Since I initialized array a using np.zeros, I would expect the memory usage to remain constant based on the block of memory initialized for that array. But it appears that memory usage increases as values are inserted into array a.

So I have two questions related to these examples:

Why does the memory usage increase with time?
How do I create and store array a on disk and only have slice a[i] and the r array in memory at each iteration? Basically, how would I run these examples if the a array did not fit in memory (RAM)?

Update

I ran an example using numpy.memmap but there is no improvement in memory usage. It seems like memmap is still keeping the entire array in memory.

import numpy as np
import time

def main():

    rng = np.random.default_rng()

    tic = time.perf_counter()

    z = 500
    x = 2000
    y = 2000

    a = np.memmap('file.dat', dtype=np.float32, mode='w+', shape=(z, x, y))

    for i in range(z):
        r = rng.standard_normal((x, y), dtype=np.float32)
        a[i] = r

    toc = time.perf_counter()
    print('elapsed =', round(toc - tic, 2), 'sec')

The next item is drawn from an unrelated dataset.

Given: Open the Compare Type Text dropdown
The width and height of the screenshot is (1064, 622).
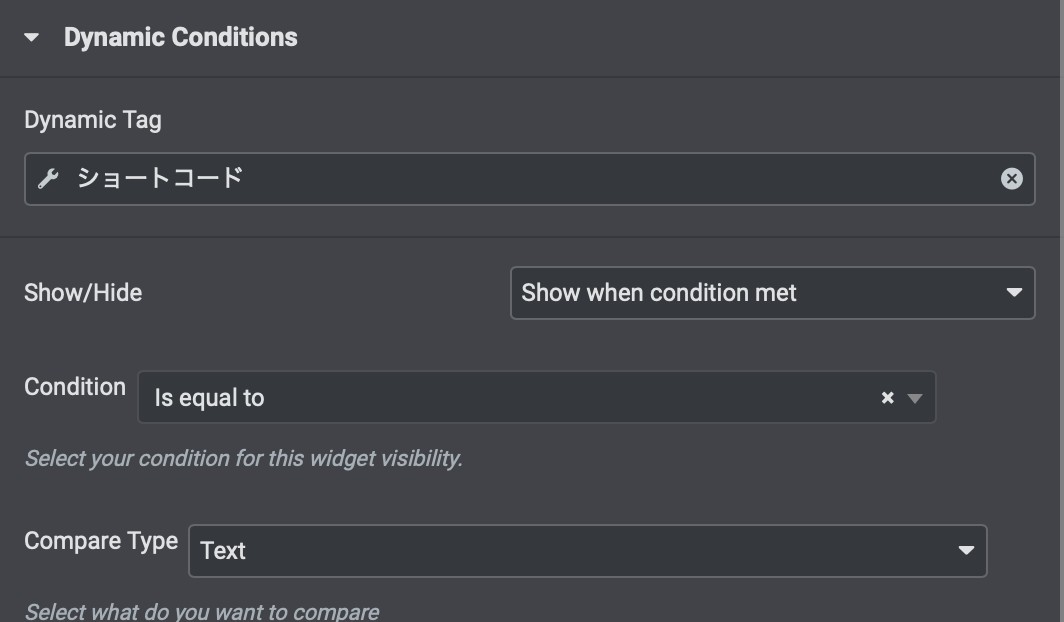Looking at the screenshot, I should pyautogui.click(x=588, y=551).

if __name__ == '__main__':
    main()

This has to do with optimization of sparse, big tensors. As you define values, memory is lazily allocated: https://stackoverflow.com/questions/27574881/why-does-numpy-zeros-takes-up-little-space — rafaelc, Jun 03 '22 at 19:54
@rafaelc Ok, that makes sense. So is there a way to keep the array slice `a[i]` and `r` in memory and have the rest of array `a` on disk? Maybe [numpy.memmap](https://numpy.org/doc/stable/reference/generated/numpy.memmap.html) can be used. — wigging, Jun 03 '22 at 20:01
Yes, `memmap` is a good choice. There are some colabs and other posts on Google with sample codes (e.g. https://colab.research.google.com/github/timeseriesAI/tsai/blob/master/tutorial_nbs/00_How_to_efficiently_work_with_very_large_numpy_arrays.ipynb) . — rafaelc, Jun 03 '22 at 20:07
@hpaulj Using `a = np.ones((z, x, y))` reaches peak memory usage sooner but is still the same as the peak memory used by the `np.zeros` approach. — wigging, Jun 03 '22 at 20:08
As an aside, what is the point of looping here? why not `a = np.random.rand(x, y, z)`??? or `rng.standard_normal((x, y, z), dtype=np.float32)` — juanpa.arrivillaga, Jun 03 '22 at 20:35
@juanpa.arrivillaga Using `a = np.random.rand(x, y, z)` force data to be allocated and filled in a raw. This is not a problem in the first case (in fact, it is better indeed). However, it is when `memmap` is used in the second case (since the array will be allocated in RAM and the point of `memmap` is not to use the RAM here) — Jérôme Richard, Jun 03 '22 at 20:42
@hpaulj I have not tried the `flush()` function. Also, I updated my question to hopefully explain things better. — wigging, Jun 03 '22 at 23:56
memmap releases its memory only when there is not enough free memory in the system. If there is enough memory in the system, it consumes as much memory as a regular array. If the system runs out of memory, it will automatically release its memory. So it should be sufficient if your goal is to prevent out-of-memory. If you want to keep memory usage low, you need to periodically (e.g. `i%10 == 0` ) run `del a` and reopen it. — ken, Jun 04 '22 at 07:45
As already mentioned h5py could be an option. To get the best possible performance you have to set up chunk_shape and chunk_cache. https://stackoverflow.com/a/48405220/4045774 Another (depending on the read write pattern and compression ratio) would be to create a custom object eg. based on this: https://stackoverflow.com/a/56761075/4045774 This would be quite easy to implement if you only iterate over the first axis. — max9111, Jun 08 '22 at 11:58
@max9111 Can you submit an answer that demonstrates chunk_shape, chunk_cache, and custom object using h5py? You can compare the elapsed time and storage size to the example in the current answer. — wigging, Jun 08 '22 at 13:02

score 1 · Accepted Answer · answered Jun 04 '22 at 18:36

Using the h5py package, I can create an hdf5 file that contains a dataset that represents the a array. The dset variable is similar to the a variable discussed in the question. This allows the array to reside on disk, not in memory. The generated hdf5 file is 8 GB on disk which is the size of the array containing np.float32 values. The elapsed time for this approach is similar to the examples discussed in the question; therefore, writing to the hdf5 file seems to have a negligible performance impact.

import numpy as np
import h5py
import time

def main():

    rng = np.random.default_rng()

    tic = time.perf_counter()

    z = 500   # depth
    x = 2000  # rows
    y = 2000  # columns

    f = h5py.File('file.hdf5', 'w')
    dset = f.create_dataset('data', shape=(z, x, y), dtype=np.float32)

    for i in range(z):
        r = rng.standard_normal((x, y), dtype=np.float32)
        dset[i, :, :] = r

    toc = time.perf_counter()
    print('elapsed time =', round(toc - tic, 2), 'sec')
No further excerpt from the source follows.